A porta range e o gato malhado me olha e foge meio sem direção,
apenas para longe. Alguns pássaros se assustam e ouço um aparvalhado bater de
asas. Penso que surpreendi aquelas vidas que se alojaram na minha varanda e sigo em frente até ganhar a
pequena calçada sob os meus pés. Uma calçada tão estreita que mal cabem duas
pessoas lado a lado. Estou sozinha e sei que a única coisa que terei que fazer
é esquivar das pessoas que vem em sentido contrário. Mas elas são raras porque
não é a direção do metrô. Dou uma última olhada para o meu lar e para as
árvores, que agora dançam com uma brisa que refresca este verão inclemente, e
mostram um verde insistente, que se atreve a estar ali, que se insinua numa
batalha sem fim contra o cinza asfáltico e o amarelo desbotado das casas que se
perfilam até onde a distância alcança. Um verde persistente que se nega a
mudar, que se recusa a fugir para lembrar que a natureza da vida está além dos
pratas, brancos e pretos dos carros. Um verde que põe um cheiro de clorofila
entre a fuligem dos diversos pós que flutuam sobre a cidade. Odores dos carros,
das fábricas, do Tietê, dos cigarros, de borracha, de tudo que exala aquele
cheiro de cidade, aquele cheiro de São Paulo.
Google Maps - Street View
Alguns passos depois, encontro a primeira alma do dia. Uma
cabeça branca, que já não posso mais dizer grisalha. Os fios pretos já a
abandonaram, aparentemente há muito tempo. Devido ao calor, ele veste uma
camiseta sem mangas, bem vermelha, talvez para contrastar com a cidade e mostrá-lo
para as pessoas que por ali passam. Ele me acompanha com o olhar até o meu caminhar
passar o mais próximo possível dele. Não sei o seu nome, nem ao menos quem ele
é, mas no meio daquele rosto vincado de rugas, neste momento, aparece um
sorriso. O que me faz ouvir no seu silêncio: – Bom trabalho, filha! Nem sei se
impressão ou realidade, de qualquer maneira o seu rosto assim me disse. Uma
candura emoldurada por um pequeno barracão, pixado por aquelas letras horríveis
e ininteligíveis das gangues. Ao lado de
uma mesa vermelha, com quatro cadeiras também vermelhas. Talvez logo mais ali
se reúnam mais algumas cabeças branquinhas, e até grisalhas, e comentem
assuntos idos de tempos idos. A cidade ainda os esconde nesta manhã.
Google Maps - Street View
Na sequência vem o borracheiro Tadeu. Como eu sei o seu
nome? Não, eu nunca conversei com ele, apenas sei porque algumas vezes ele põe
um cartaz: “Contrata-se borracheiro, falar com Tadeu”. Às vezes eu o vejo
devorar algum sanduíche, sentado em três pneus empilhados. Outras vezes ele
está montando um pneu, ou desmontando, ou testando a câmara na água suja de uma
banheira antiga, também suja. Mas, na maioria das vezes ele está apenas a
espera de um furo, sentado ou encostado na parede do seu minúsculo
estabelecimento, que mais parece um corredor escuro do que uma borracharia.

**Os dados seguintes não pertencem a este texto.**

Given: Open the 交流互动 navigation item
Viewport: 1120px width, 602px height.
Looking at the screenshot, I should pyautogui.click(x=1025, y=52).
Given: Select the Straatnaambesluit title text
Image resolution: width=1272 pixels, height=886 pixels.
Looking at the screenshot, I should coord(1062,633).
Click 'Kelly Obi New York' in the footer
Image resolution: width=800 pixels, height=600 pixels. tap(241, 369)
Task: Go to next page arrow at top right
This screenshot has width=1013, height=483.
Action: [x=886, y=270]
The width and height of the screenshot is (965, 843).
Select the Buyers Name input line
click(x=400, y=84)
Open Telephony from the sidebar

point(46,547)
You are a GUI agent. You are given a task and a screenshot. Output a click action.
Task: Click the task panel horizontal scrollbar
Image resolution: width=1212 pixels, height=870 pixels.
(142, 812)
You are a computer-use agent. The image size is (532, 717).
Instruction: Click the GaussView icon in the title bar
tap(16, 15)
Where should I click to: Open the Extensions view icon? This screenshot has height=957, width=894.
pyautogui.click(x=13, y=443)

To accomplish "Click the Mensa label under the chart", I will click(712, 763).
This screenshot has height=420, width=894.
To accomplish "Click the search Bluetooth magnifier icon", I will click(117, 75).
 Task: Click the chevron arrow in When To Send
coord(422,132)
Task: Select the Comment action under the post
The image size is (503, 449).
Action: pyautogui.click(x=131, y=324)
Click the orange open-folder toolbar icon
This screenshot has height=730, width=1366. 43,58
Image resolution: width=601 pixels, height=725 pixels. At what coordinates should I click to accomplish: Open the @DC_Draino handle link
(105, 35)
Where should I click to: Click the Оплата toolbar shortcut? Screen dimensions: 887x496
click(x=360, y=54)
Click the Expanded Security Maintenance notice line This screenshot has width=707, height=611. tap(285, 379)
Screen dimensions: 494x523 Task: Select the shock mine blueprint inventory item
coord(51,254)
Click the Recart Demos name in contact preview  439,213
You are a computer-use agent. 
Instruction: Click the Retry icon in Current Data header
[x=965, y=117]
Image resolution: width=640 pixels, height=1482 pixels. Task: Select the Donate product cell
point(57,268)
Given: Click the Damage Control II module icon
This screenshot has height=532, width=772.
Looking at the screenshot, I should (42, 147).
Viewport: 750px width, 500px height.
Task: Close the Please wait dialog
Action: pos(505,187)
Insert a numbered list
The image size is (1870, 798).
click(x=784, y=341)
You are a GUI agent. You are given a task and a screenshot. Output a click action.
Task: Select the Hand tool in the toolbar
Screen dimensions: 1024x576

Raramente ele me olha, e mais raramente ainda ele me cumprimenta. É apenas mais
um personagem que vive no meu caminho até o metrô. Como os vendedores das lojas de roupas
econômicas, ou os mecânicos daquelas oficinas de carro. Ou mesmo aqueles
manobristas do estacionamento que está ao lado da estação, que guardam os
carros das pessoas assustadas em enfrentar o trânsito do centro da cidade. Jovens
que se divertem em passar raspando um carro pelo outro, condensando-os tanto
para caberem mais. São personagens acidentais de uma cidade imensa, que me
acompanham incógnitos todas as manhãs.